◆ **Problem requirements**: Copy the data verbatim from its first line through the line that contains "[1048, 564]", including both ends, and omit the pictures from your answer.

Screen grounding data:
==============================

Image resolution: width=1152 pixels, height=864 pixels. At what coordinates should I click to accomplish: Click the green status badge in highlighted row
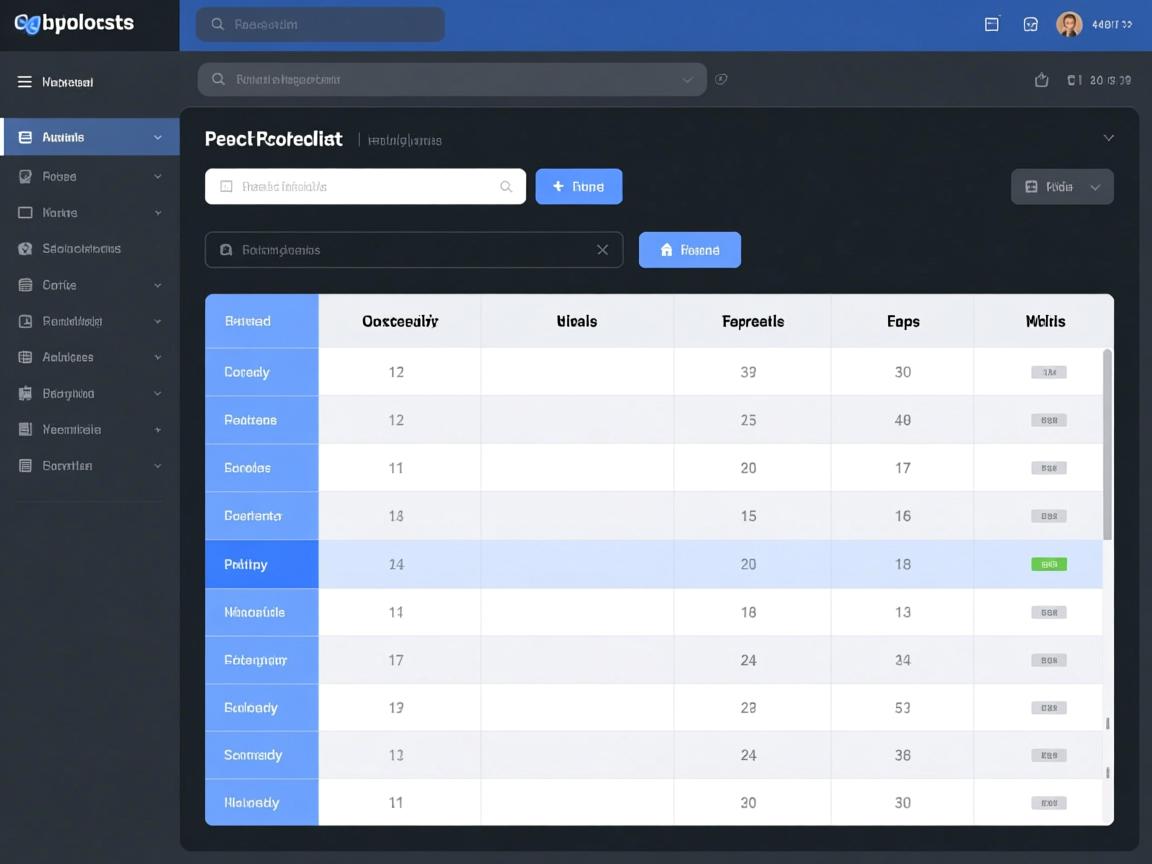[1048, 564]
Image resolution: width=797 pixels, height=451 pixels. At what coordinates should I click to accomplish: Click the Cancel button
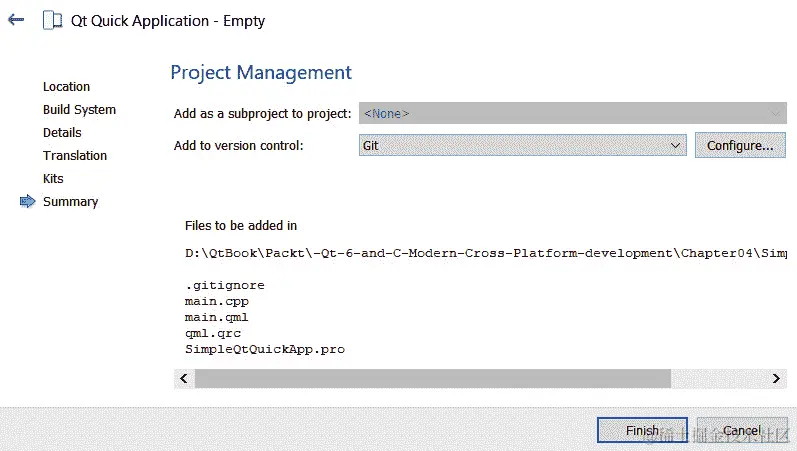click(x=742, y=430)
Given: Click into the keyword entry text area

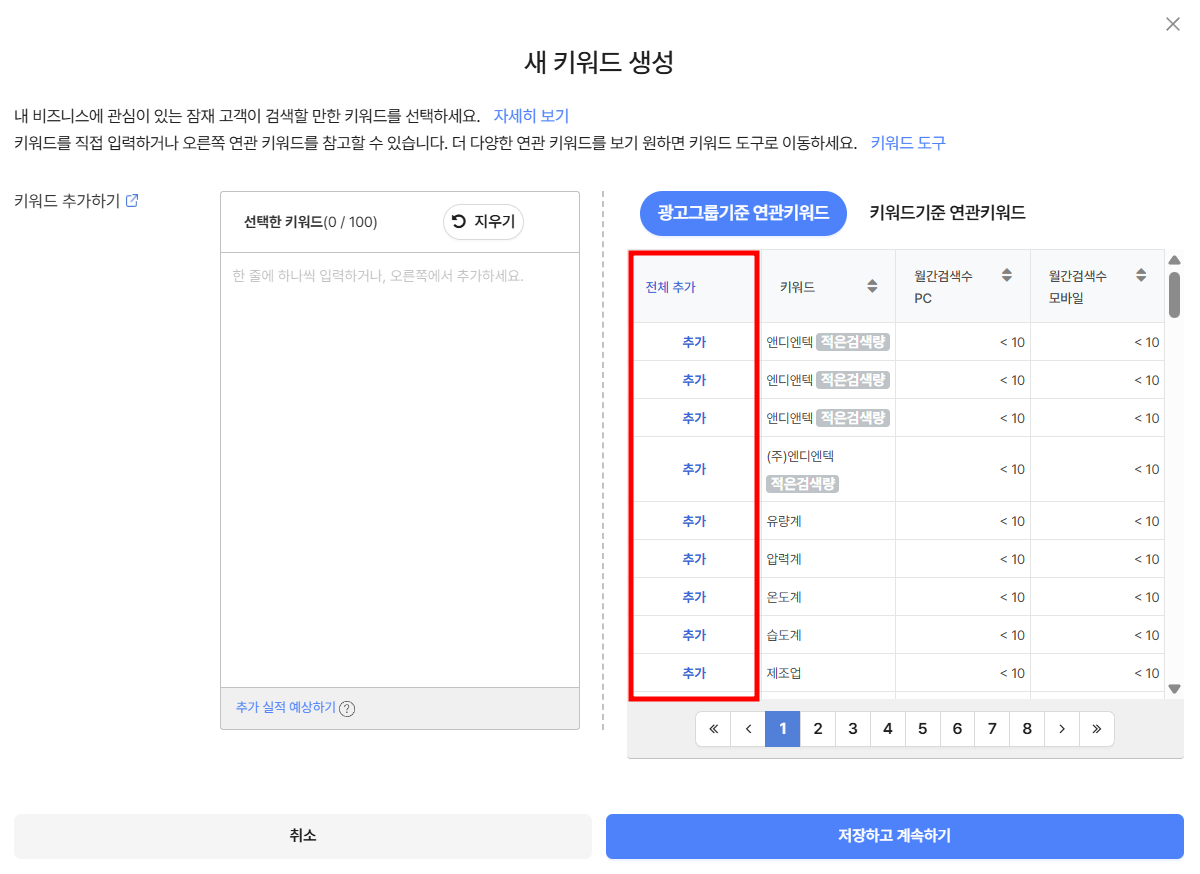Looking at the screenshot, I should [x=400, y=470].
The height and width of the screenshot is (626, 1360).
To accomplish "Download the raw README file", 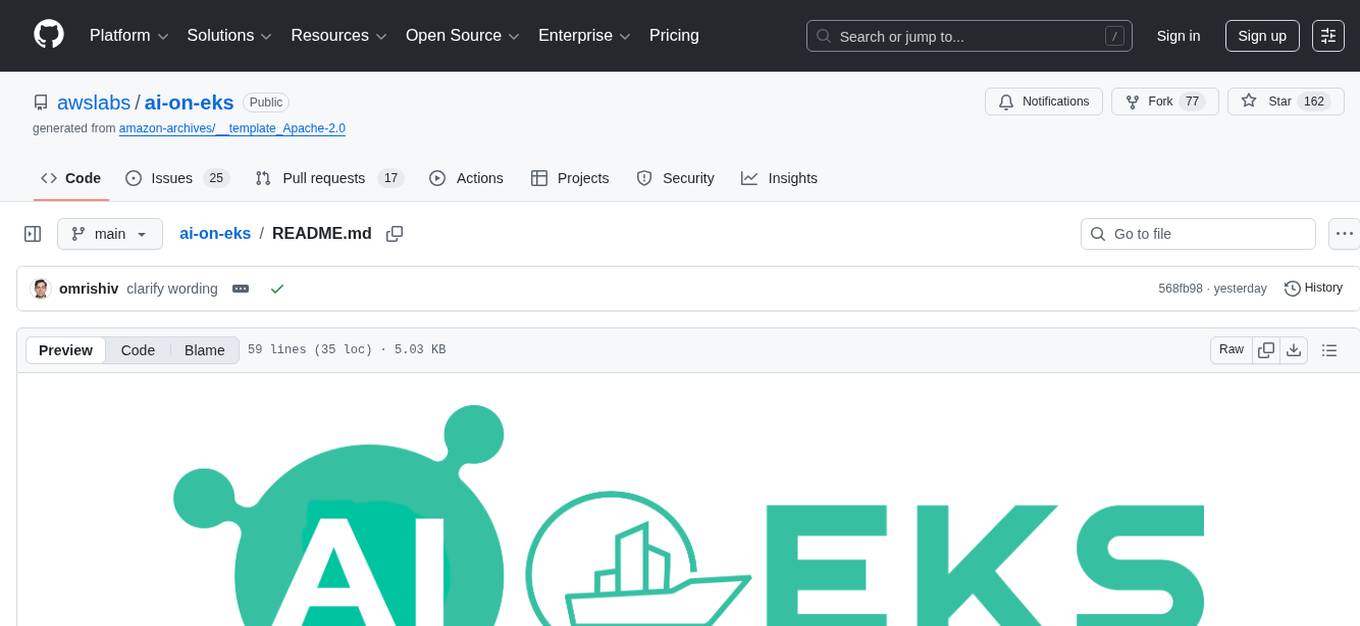I will pos(1294,350).
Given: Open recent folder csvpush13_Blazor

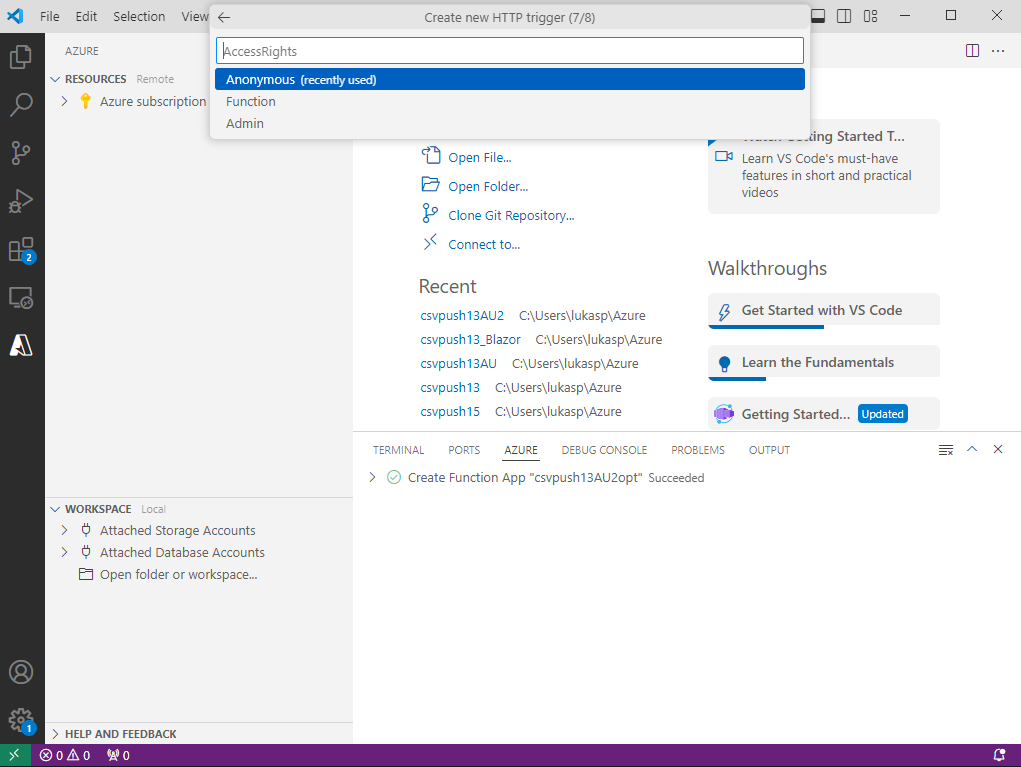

==============================

◆ **Final result**:
Image resolution: width=1152 pixels, height=864 pixels. At what coordinates should I click to accomplish: Click the green status badge in highlighted row
[1048, 564]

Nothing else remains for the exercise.